EXERCISE GOAL -> Each line from the one that includes "October 2025 (249, 554)" to the last line of the data below should be set down exactly; no other lines are wanted.

BEGIN AVAILABLE DATA

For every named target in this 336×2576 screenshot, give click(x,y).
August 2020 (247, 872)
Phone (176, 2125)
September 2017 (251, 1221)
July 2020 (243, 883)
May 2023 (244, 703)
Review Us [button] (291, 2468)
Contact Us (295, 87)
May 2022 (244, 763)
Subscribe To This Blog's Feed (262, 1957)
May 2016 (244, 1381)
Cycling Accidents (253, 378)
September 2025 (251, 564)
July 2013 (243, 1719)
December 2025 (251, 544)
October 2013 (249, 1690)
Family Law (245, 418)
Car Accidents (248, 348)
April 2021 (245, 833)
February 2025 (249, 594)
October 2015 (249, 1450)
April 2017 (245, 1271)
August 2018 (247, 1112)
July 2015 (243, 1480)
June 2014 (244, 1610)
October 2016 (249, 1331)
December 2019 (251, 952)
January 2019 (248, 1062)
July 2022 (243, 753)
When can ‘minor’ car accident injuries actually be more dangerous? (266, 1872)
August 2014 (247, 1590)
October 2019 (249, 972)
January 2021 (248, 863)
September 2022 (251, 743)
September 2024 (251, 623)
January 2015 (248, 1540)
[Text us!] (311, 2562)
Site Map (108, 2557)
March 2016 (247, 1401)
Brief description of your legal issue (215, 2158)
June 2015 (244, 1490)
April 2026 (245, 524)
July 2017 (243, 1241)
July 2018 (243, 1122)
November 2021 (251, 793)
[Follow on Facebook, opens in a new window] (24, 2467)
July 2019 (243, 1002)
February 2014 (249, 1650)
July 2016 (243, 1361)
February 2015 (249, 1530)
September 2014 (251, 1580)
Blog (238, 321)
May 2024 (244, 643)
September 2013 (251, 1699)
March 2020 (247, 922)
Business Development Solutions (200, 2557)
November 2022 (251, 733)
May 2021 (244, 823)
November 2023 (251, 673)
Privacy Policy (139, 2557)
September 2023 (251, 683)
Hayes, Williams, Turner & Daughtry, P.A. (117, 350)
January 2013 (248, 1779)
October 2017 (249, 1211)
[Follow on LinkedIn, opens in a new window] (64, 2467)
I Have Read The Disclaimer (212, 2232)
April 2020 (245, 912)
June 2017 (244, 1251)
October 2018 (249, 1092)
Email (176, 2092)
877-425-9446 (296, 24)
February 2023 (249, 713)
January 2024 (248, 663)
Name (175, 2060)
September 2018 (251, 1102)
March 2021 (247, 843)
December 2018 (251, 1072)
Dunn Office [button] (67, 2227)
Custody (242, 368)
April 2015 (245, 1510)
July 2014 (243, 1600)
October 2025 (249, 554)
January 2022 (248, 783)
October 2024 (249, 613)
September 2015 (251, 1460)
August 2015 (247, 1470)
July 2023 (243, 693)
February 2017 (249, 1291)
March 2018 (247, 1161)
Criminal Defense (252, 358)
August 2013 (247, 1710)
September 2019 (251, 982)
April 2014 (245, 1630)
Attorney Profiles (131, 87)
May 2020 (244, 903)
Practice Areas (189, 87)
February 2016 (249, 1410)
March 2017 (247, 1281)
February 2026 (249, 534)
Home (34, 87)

END AVAILABLE DATA

OUTPUT FOR THIS EXERCISE ->
October 2025 (249, 554)
January 2022 (248, 783)
October 2024 (249, 613)
September 2015 (251, 1460)
August 2015 (247, 1470)
July 2023 (243, 693)
February 2017 (249, 1291)
March 2018 (247, 1161)
Criminal Defense (252, 358)
August 2013 (247, 1710)
September 2019 (251, 982)
April 2014 (245, 1630)
Attorney Profiles (131, 87)
May 2020 (244, 903)
Practice Areas (189, 87)
February 2016 (249, 1410)
March 2017 (247, 1281)
February 2026 (249, 534)
Home (34, 87)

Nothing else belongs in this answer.